Because the bulk of monolignol synthesis in wild-type plants goes toward G and S monomers, little attention has been paid to H-lignin synthesis. Furthermore, the low levels of H-lignin in plants would have made quantifying changes in the deposition of these subunits challenging. In previous studies, CADA and CADG single mutants did not show a reduction in total CAD activity or lignin content (Eudes et al., 2006). Similarly, neither of these manipulations had an effect in stem total CAD activity (Figure 4) or H-lignin content in our studies (Figures 6 and 7), suggesting that these CADs are not involved in lignin monomer production, or are redundant with other CADs that can also catalyze p-coumaraldehyde reduction. Quantification of free p-coumaraldehyde from mutant stems also suggests that these two CADs do not play dominant roles in the reduction of p-coumaraldehyde, as it revealed that adding cada and cadg mutations to the med5a/5b ref8-1 cadc cadd background did not further enhance p-coumaraldehyde levels.

It is also possible that the reduction of p-coumaraldehyde is catalyzed by non-CAD oxidoreductases. We tested whether A. thaliana CCR1 and/or CCR2 could catalyze the reduction of p-coumaroyl-CoA to p-coumaraldehyde and subsequently to p-coumaryl alcohol, but only catalyze the reduction of feruloyl-CoA to coniferaldehyde. Our results indicated that CCR1 and CCR2 can catalyze the reduction of the CoA esters to their corresponding aldehydes (Supplemental Figure S2), as has been previously described in literature (Zhou et al., 2010), but cannot facilitate the two-step reduction of the CoA esters to the corresponding alcohols in a manner similar to HMG-CoA reductase (Haines et al., 2013).

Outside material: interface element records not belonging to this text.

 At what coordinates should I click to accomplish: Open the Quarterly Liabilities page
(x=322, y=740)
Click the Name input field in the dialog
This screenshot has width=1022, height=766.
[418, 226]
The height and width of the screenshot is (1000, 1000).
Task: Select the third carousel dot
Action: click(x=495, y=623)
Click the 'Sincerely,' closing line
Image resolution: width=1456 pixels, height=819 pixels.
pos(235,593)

Leaky expression of CADD in med5a/5b plants

By crossing med5a/5b ref8-1 cadc cadd to cadc cadd, we made the serendipitous finding that CADD is expressed in med5a/5b backgrounds carrying a homozygous T-DNA insertion in CADD (Figure 8B), even though it is expressed at levels close to the limit of detection in an otherwise wild-type background. An increase in CADC transcript levels was also detected in med5a/5b ref8-1 cadc cadd; however, the cadc T-DNA line has an insertion in the coding region that would result in a truncated enzyme with an altered active site (Youn et al., 2006). Unlike cadc, the T-DNA insertion in CADD disrupts the promoter region leaving the coding region intact, which if transcribed and translated, would lead to a functional enzyme. MED5A and MED5B negatively regulate phenylpropanoid metabolism by directly interacting with transcription factors and RNA polymerase II (Bonawitz et al., 2012). The increase in CADC, CADG, and CADD transcripts together with the increase in CAD activity in med5a/5b backgrounds exemplifies the role of MED5 as a negative regulator of phenylpropanoid biosynthesis. The absence of MED5 in the cadd T-DNA line leads to expression of CADD, probably explaining the lack of vascular pigmentation in med5a/5b cadc cadd and med5a/5b ref8-1 cadc cadd (Figure 8A). Indeed, even med5a/+ med5b/+ ref8-1/+ cadc cadd plants lacked the characteristic orange interfascicular fibers of cadc cadd mutants, which suggests that either MED5A or MED5B or both are haploinsufficient for suppression of the CADD allele in the T-DNA line. Despite the low expression of CADD in the med5a/5b background, we tested whether the leaky expression of CADD was leading to the synthesis of p-coumaryl alcohol by using the CRISPR/Cas9 system to target an exon in CADD in med5a/5b ref8-1 cadc cadd plants. Our results showed that these mutations had no effect on the lignin composition of med5a/5b ref8-1 cadc cadd (Figure 9B) but did have a negative effect on growth (Figure 9A) and fertility. It has yet to be determined whether the effects on growth and fertility arise from reduced CADD activity or they are the result of an off-target effect from the CRISPR/Cas9 system. Future users of SAIL_776_B06 should proceed with caution when interpreting their results, because it is possible that other conditions, such as abiotic or biotic stresses, might turn on the expression of this gene.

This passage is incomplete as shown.